I have no advice, nothing to offer that might be of any practical help but I will pray for you and for the professionals who are working with you.
Sending much love
J x

Sal A said...

It does make sense & it's beautifully written. You are writing and that is an achievement in itself - this one blog posting might help many many people. It's certainly helped me put my stuff into perspective - I was moaning cos I've had asthma & allergy problems for last 2 weeks but i'm going to shut up now! I'm sure you will help others feel the same - and may even help others in similar positions to you. xxx

vivinfrance said...

Becky, of course it makes sense: BTW it would have taken me longer than 2 hours to write that!

This suggestion may be totally out of order, but on the offchance that it might help:
while you were studying, you had mammoth tasks to distract you, and yes, they buried the stress. But you ARE a writer, so how about writing short - I mean 17 syllable short haiku or 3-1-4 syllable piku and let it all spill - use the stress as a writing tool.
e and hugz
ViV

Nadwrażliwiec said...

Becky, I read last time a book about Marcel Proust - French writer, who lived with severe asthma. In his times there were no modern medicines for that, so his suffering was really hard, hard even to imagine. I don't know, if I could life by 8 years in my own home. But he had one good gift - writing talent. I think we all have something good from God, which can be therapy for soul. Maybe You also have it, but You don't know about it. Maybe asthma will be not course in this case, but blessing, which will help in development of Your hidden talents.
Greetings from (finally) spring south Poland - unfortunately full of pollens.

Unknown said...

I hear PTSD is a frightening thing. More people have it then we even know. What's crazy is it began as early, known symptoms, as WWII. Thank you for your post. i found it while researching asthma specialists in Richmond.

Dawn said...

It's good to hear from you, Becky. I'm so glad that you have support and therapy right now. Please try to take care of you, and be kind to yourself
Gentle hugs,
Dawn x

piratejenny said...

Dear Becky

I've been following your comments for a long time on the OU forum and on your own blog. I think you're incredibly brave and I only wish there was something else I could say which might help. You deserve something better and I hope very much that you will find your way back into the light. Just don't try too hard...
Jenny

Sleep Apnea said...

How is it going right now? I have a friend who also suffered asthma when we were young but right now she doing fine how about you i don't really have a good advice to give you aside from giving more time to get recover soon. hope everythings gonna be fine with you.

BeckyG said...

Thank you everyone for your comments. I'm touched by them all and that you've taken the time to send me your thoughts and support.
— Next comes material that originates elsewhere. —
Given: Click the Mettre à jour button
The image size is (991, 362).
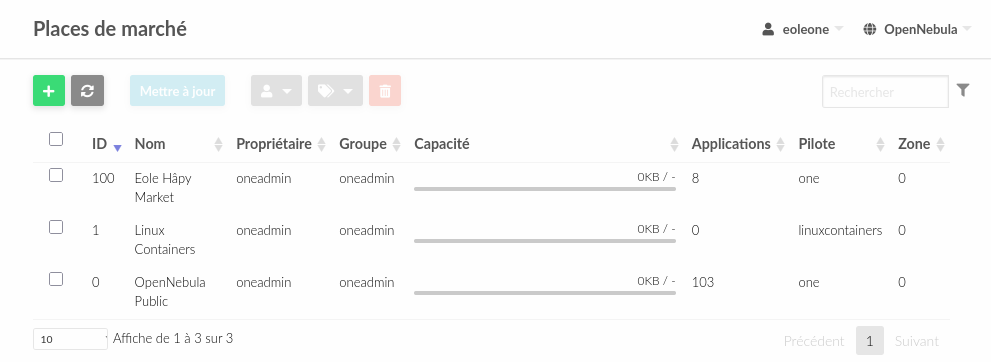Looking at the screenshot, I should pyautogui.click(x=178, y=91).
A special welcome and thank you to those of you who are new to my blog/commenting on my blog.

I'm still not really able to focus long enough to reply individually, as I would like to. That disappoints me hugely, but please be assured that I am not ignoring any of you, and I value each and every comment that's been sent.

Viv, thank you for the suggestion of haiku and piku. I've never done piku before, and I did actually manage a haiku a few days ago. Yes, it was only 17 syllables, but it felt like a huge achievement.

Becky

vivinfrance said...

Becky, I'm so glad you've written a haiku. You were so good at poetry when we were studying, it's a pity to let a talent lie fallow!